Compare all this to the slavish attention to real-world geography shown by the Fallout 3 team on a video game.

Sigh. It’s what I get for watching a broadcast network, really. If NBC/CBS/ABC/Fox ever get something decent on the air, it’s got to be a complete accident.

5 thoughts on “In which I cop to watching terrible TV movies

  1. Not going to argue about what entertains; that which amuses… well, it amuses–’nuff said. I would, however, like to offer a shout-out for the XIII video game. I have played versions on both Xbox and PC, and they both rocked. If you have some old tech laying around and are looking for a rocking good time, the game is well worth it. It features the voice talents of Adam West, and if that isn’t enough of a ringing endorsement, then, in the immortal words of Morris Day, “I don’t wanna see you no mo’.”

  2. Yeah, I heard good things about the game, but you know well what my gaming is like ATM. ;) Mostly, my point was about the avoidable suckage in the ill-conceived “film.”

  3. No argument there. My own tv viewing is pretty limited of late. I watch LOST, Phineas & Ferb, and whatever Hannah Montana-like show happens to be on Disney at the moment.

    Really, if I had any agenda, it was a plug for my hero, Adam West. On the most perfect day of my life, right after I’m elected protectorate of the people, I’ll go out partying with Adam West and William Shatner. And then I’ll die mid-March, but at least I can say that I’ve partied with West and Shatner.

  4. I am partial to Life on Mars on ABC. Check it out. It is 70’s popart porn. The story lines go form scifi to drama, to the lyrics of a song.

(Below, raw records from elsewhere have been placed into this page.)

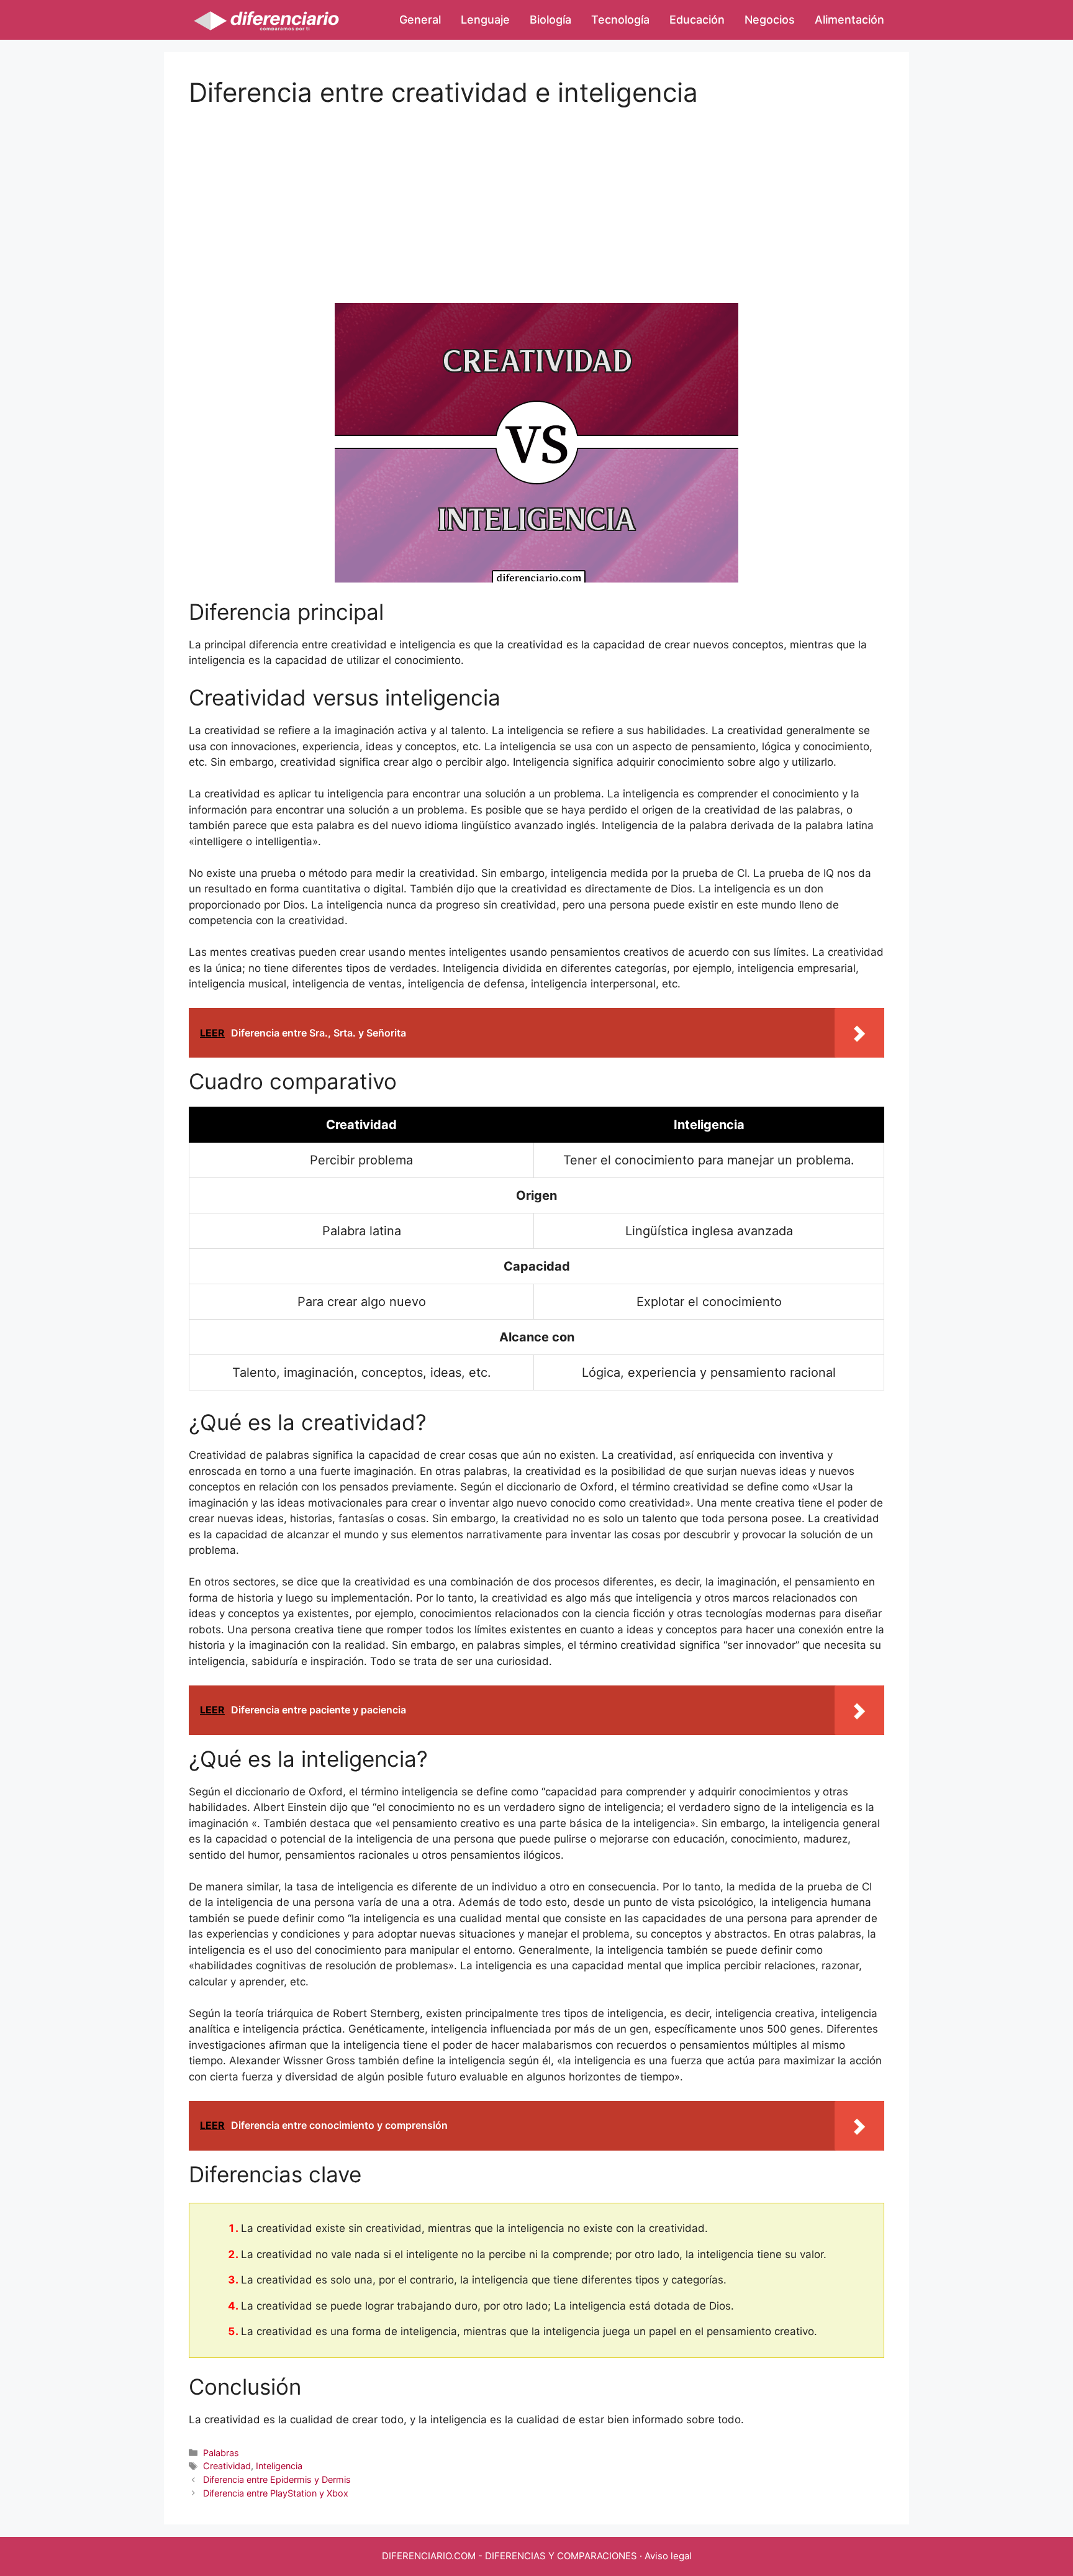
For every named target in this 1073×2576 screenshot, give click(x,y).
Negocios (770, 19)
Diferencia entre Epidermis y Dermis (277, 2479)
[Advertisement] (536, 195)
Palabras (221, 2452)
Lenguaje (485, 19)
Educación (697, 19)
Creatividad (227, 2465)
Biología (550, 19)
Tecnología (620, 19)
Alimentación (849, 19)
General (420, 19)
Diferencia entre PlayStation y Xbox (275, 2493)
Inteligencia (279, 2465)
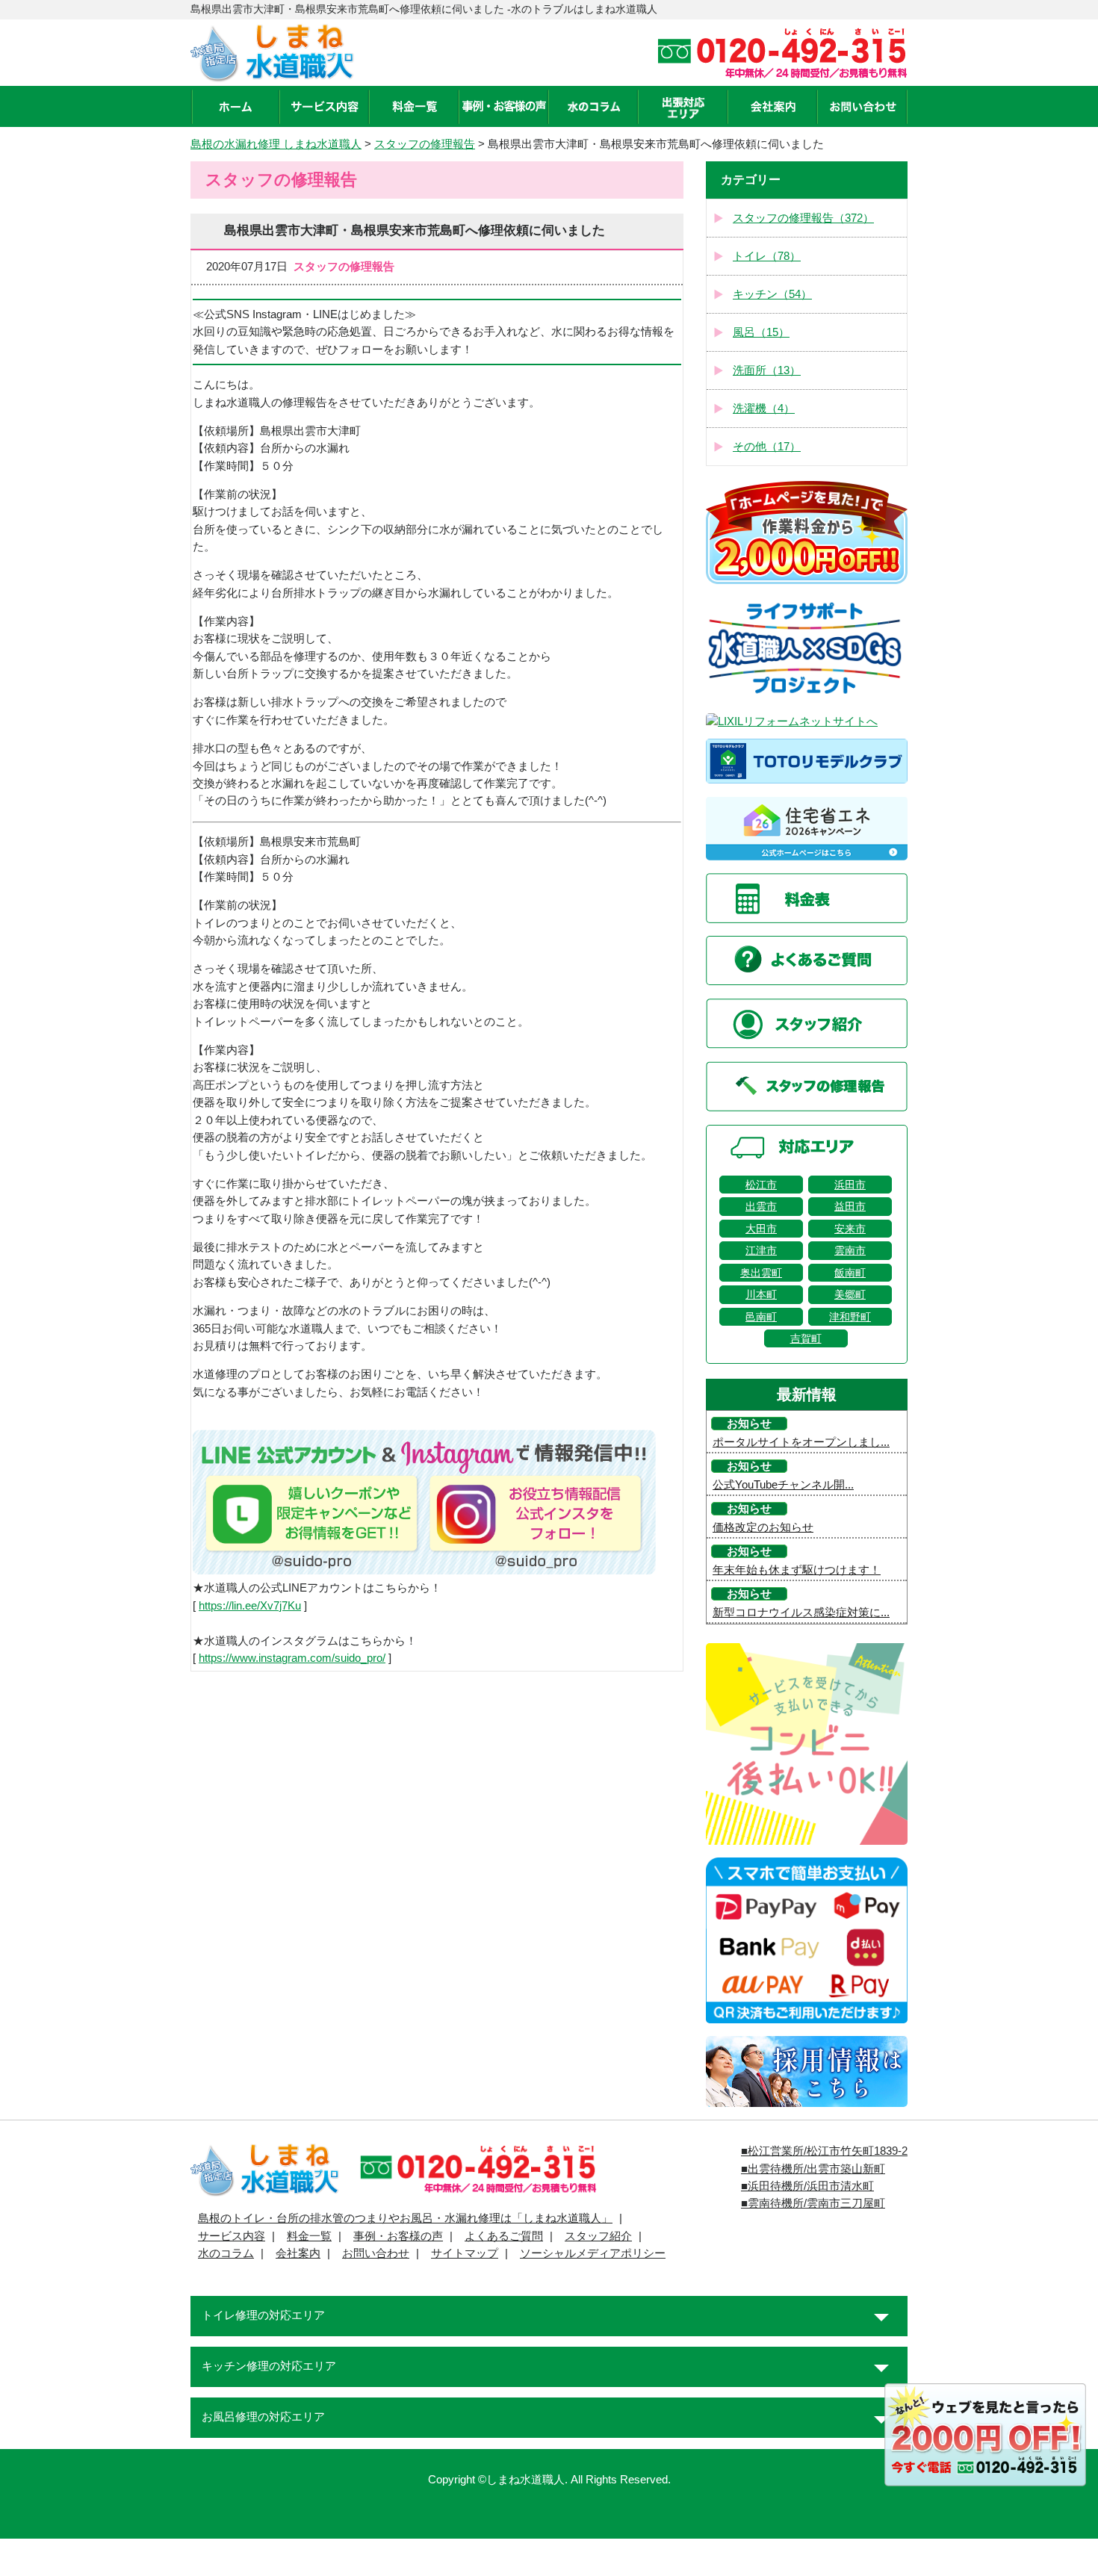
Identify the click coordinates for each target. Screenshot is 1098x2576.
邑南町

  5. Yeah, with that cast, it can’t miss, or so you’d hope. I started watching it and got distracted, but the Tivo was still catching it for me. I’m like 4 or 5 episodes behind right now. It’s very well done; I got a real kick out of the last one I watched, which was the “Angel did/did not throw the little black girl off the roof” one. It was full of Wire alums:

    — The old version of Clams, his mentor, was Clarke Peters a/k/a Lester Freemon — The priest, old and young, was Chris Bauer a/k/a season two’s Frank Sobotka — Suede, the black panther leader guy, was Chad Coleman a/k/a Dennis “Cutty” Wise

    Plus, if you watch House, you got a kick out of who played the young version of Clams (“Big Love”, the black Mormon who was part of the influx of new associates at the beginning of season 4.